* Records *
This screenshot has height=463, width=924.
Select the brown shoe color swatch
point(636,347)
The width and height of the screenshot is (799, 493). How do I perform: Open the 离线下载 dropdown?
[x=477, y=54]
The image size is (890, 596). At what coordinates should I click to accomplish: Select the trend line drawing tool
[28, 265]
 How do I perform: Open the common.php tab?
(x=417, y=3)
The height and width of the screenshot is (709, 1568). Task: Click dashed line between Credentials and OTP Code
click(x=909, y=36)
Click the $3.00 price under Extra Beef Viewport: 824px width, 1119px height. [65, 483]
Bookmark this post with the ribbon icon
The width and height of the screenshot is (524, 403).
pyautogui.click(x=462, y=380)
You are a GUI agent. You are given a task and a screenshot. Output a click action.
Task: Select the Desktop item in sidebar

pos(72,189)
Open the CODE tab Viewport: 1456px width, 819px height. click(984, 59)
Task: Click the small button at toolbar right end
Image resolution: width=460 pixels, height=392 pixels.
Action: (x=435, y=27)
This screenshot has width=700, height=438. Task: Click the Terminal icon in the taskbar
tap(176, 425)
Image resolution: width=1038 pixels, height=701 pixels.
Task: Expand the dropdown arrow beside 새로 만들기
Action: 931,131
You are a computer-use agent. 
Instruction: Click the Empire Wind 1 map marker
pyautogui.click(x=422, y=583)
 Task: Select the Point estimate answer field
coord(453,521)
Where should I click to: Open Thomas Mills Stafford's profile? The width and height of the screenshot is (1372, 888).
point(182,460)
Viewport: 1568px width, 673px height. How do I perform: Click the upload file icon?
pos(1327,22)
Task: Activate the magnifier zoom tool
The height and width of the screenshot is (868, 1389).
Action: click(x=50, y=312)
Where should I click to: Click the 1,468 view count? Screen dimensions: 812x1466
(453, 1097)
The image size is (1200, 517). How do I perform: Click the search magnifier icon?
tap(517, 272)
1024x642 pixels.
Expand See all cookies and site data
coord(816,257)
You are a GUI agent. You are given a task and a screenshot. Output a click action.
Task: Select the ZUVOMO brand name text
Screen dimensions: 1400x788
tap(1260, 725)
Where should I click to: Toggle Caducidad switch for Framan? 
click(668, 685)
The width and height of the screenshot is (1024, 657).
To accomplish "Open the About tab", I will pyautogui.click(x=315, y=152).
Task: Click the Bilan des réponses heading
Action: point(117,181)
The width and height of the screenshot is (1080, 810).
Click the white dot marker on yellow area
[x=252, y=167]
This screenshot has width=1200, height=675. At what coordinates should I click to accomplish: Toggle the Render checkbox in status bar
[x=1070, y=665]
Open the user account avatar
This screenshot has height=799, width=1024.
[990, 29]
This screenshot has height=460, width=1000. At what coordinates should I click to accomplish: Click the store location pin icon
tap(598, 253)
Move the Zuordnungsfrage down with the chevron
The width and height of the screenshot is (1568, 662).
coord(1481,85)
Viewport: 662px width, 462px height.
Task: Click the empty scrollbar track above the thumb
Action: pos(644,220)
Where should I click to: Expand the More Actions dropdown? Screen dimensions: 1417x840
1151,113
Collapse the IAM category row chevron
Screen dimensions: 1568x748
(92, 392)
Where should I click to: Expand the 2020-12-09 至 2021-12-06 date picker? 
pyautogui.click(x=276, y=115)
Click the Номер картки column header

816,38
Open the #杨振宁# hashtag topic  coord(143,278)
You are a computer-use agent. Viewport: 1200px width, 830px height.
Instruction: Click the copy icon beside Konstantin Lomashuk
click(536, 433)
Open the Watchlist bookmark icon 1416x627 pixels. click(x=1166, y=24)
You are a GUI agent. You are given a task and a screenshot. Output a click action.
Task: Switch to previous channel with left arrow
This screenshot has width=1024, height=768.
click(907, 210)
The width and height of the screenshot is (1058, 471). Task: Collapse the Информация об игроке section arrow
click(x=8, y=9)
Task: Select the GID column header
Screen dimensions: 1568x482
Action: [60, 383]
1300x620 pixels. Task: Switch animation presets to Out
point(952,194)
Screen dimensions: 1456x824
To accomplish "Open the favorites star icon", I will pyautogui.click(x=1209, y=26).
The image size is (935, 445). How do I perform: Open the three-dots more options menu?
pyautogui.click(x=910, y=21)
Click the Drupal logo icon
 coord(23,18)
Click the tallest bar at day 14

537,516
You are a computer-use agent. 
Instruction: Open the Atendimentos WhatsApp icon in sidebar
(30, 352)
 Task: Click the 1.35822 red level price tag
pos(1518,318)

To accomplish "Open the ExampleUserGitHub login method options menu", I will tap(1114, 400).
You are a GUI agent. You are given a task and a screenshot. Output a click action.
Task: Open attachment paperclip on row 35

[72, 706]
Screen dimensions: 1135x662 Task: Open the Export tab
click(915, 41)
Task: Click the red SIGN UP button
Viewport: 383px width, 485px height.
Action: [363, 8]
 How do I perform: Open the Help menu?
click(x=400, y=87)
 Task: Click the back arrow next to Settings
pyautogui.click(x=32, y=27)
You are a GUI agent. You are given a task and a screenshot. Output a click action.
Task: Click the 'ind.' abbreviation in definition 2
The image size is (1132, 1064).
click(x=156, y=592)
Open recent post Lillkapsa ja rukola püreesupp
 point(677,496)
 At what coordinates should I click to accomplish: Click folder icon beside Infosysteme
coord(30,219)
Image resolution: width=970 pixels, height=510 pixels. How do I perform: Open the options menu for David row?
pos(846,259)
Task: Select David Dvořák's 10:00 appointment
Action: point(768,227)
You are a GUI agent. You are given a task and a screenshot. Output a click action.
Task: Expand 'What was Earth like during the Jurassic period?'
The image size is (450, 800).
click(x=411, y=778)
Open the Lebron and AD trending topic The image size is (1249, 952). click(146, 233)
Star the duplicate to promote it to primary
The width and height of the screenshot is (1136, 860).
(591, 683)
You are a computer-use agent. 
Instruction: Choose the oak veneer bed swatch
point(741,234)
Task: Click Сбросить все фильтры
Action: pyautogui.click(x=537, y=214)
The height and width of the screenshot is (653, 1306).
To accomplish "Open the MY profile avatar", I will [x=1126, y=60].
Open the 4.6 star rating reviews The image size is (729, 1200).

* Exercise instructions *
Return all lines from the entries that contain the string "topic".

* Written answer *
Open the #杨振宁# hashtag topic  coord(143,278)
Open the Lebron and AD trending topic The image size is (1249, 952). click(146, 233)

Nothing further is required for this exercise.